Required tasks ▸
a) Translate this sentence from the invoice factoring passage into Spanish: "Invoice factoring is technically not a loan."
b) Resume the invoice factoring passage from the point where it stops.

Even when running a profitable small business, cash-flow issues arise, especially if you’re customers pay for goods and services over 30-90 days instead of immediately.

One way to solve cash-flow problems is with invoice factoring, where you turn your unpaid invoices into immediate cash. But like every financial product, invoice factoring has it’s pros and cons and may not be a good fit for your small business.

Overview of invoice factoring

Invoice factoring is a financing option for business-to-business (B2B) companies that need help managing cash flow due to slow-paying customers. Factoring enables your business to convert its account receivables — money owed by your customers — into immediate cash.

Invoice factoring is technically not a loan. Rather, you sell your invoices at a discount to an invoice factoring company in exchange for a lump sum of cash. The factoring company then owns the invoices and gets paid when it collects from your customers, which typically occurs within 30 to 90 days.

Let’s say you own a Logistics transportation company, creating thousands of dollars a week worth of accounts receivable invoices. Most of your customers agree to pay off their invoices within 30-45 days, but you need immediate cash to pay employees, buy diesel fuel and other daily expenses, creating a cash-flow shortfall.

You could turn to a traditional banks for a loan, but it requires collateral (a physical asset, such as real estate, which can be sold by the lender if you default) and high personal credit score. Or maybe you qualify but don’t have time to wait several months for the loan to close.

So you turn to an invoice factoring company, and the factor agrees to buy your invoices for $9,700 in cash, less a 3% factoring fee ($300). The invoice factoring company then advances 85% (or $8,245) of the invoice within a few days (although the actual size of the advance will depend on numerous factors, including the total amount of the advance, the age of the invoice and the customer’s creditworthiness). The factoring company then collects the invoice when it’s due and advances the remaining balance owed to you ($1,455).

The factoring fee, also known as a discount rate, can cost anywhere from 1% to 5%, depending on the invoice amount, your sales volume, your customer’s creditworthiness, and if it’s a recourse or non-recourse factor.

If the contract is a recourse factor and the customer doesn’t pay, you may have to buy back the unpaid receivable from the factoring company or replace it with a more current receivable of equal or greater value. If it’s a non-recourse factor, you’re under no obligation to repay or replace the unpaid receivables, but you’ll likely be charged a higher transaction fee because the factoring company takes on the added risk of not getting its money back.

Reasons to use invoice factoring

  • Fast cash: Invoice factoring can provide immediate working capital to help cover a funding gap caused by slow-paying customers. You then have the freedom to pay your bills, meet payroll demands, buy equipment and grow your business. Factoring enables you to focus more time on your business and not chasing customers for overdue and/or late payments.
  • Easier approval: Invoice factoring provides financing to companies that might not be able to get capital from other sources, such as traditional banks, due to a lack of collateral for a loan, poor personal credit, or a limited operating history. Invoice factoring companies typically only care about the value of the invoices you are looking to factor, as well as the creditworthiness of the customers.

Data rows ▸
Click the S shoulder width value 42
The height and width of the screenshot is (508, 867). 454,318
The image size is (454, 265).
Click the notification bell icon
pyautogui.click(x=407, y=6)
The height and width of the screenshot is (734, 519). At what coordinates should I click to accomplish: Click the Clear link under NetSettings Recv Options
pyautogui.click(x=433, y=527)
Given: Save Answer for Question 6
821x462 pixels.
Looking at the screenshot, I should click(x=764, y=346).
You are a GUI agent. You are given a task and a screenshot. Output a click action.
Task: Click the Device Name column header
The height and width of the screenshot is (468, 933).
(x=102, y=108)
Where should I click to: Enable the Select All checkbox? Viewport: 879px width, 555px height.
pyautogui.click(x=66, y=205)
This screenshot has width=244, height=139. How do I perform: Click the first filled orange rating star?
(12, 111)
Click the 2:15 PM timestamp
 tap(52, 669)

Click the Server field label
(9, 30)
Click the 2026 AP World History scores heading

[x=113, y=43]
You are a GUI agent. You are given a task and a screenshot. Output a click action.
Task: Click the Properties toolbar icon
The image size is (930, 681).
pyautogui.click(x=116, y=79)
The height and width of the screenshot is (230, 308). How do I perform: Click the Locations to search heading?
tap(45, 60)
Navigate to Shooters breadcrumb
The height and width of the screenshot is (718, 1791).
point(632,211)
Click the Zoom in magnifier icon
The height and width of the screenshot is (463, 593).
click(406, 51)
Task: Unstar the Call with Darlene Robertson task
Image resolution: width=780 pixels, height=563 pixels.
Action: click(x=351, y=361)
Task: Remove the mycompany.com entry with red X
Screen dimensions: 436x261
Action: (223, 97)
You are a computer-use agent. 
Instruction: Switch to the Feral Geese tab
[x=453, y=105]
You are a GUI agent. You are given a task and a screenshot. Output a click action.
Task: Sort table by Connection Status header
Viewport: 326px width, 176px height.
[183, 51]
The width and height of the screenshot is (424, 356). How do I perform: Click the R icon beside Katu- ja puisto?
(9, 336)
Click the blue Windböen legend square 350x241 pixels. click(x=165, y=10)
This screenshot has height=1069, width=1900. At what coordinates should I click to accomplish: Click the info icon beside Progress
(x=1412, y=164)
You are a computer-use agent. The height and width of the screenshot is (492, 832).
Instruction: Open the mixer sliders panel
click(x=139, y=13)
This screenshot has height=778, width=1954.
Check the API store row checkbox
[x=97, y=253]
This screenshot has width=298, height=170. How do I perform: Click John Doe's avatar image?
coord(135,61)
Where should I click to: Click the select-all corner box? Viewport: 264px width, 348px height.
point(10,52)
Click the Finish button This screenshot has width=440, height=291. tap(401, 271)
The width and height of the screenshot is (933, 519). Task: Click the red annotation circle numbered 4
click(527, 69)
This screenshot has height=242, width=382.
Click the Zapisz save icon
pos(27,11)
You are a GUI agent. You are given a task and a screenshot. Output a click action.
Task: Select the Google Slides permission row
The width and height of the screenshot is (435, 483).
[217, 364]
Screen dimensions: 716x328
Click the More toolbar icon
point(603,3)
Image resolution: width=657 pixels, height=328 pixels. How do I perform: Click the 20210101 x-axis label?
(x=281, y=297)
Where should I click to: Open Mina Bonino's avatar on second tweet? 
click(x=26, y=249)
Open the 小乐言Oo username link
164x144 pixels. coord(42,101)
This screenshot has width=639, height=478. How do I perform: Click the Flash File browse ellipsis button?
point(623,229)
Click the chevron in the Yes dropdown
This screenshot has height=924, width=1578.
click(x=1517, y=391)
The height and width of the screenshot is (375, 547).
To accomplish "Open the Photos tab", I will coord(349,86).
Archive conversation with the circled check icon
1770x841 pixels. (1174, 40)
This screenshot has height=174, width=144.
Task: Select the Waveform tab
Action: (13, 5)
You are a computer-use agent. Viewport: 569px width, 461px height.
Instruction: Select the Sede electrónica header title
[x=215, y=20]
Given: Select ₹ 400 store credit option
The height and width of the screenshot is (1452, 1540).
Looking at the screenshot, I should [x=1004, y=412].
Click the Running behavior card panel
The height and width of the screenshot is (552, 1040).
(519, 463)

Responses for each task ▸
a) Técnicamente, el factoraje de facturas no es un préstamo.

b)
Things to look for when invoice factoring

  • Costs: You have to watch out for hidden fees, such as application fees, a processing fee for each invoice you finance, credit check fees or overdue fees if your client is past due on a payment, which can increase your APR.
  • Reputation: Because the invoice factoring company collects on the invoices directly from the customer, you need to make sure it’s  handled professionally.
  • Dependence on customer’s credit: The factoring company may need to verify the creditworthiness of your customer. If the customer has a history of late or missed payments, you may not be approved for the financing.

Alternatives to Invoice Factoring

INVOICE FINANCING

Invoice financing, also known as discounting or accounts receivables financing, is a bit different than factoring in that you aren’t selling your invoices to a factoring company. Instead, you use the invoices as collateral to obtain a cash advance and you are still responsible for collecting the invoice amounts yourself.

  • Improve cash flow: Just like invoice factoring, it allows you to keep loyal customers on longer payment terms. This feature can improve your cash flow and help you grow your business.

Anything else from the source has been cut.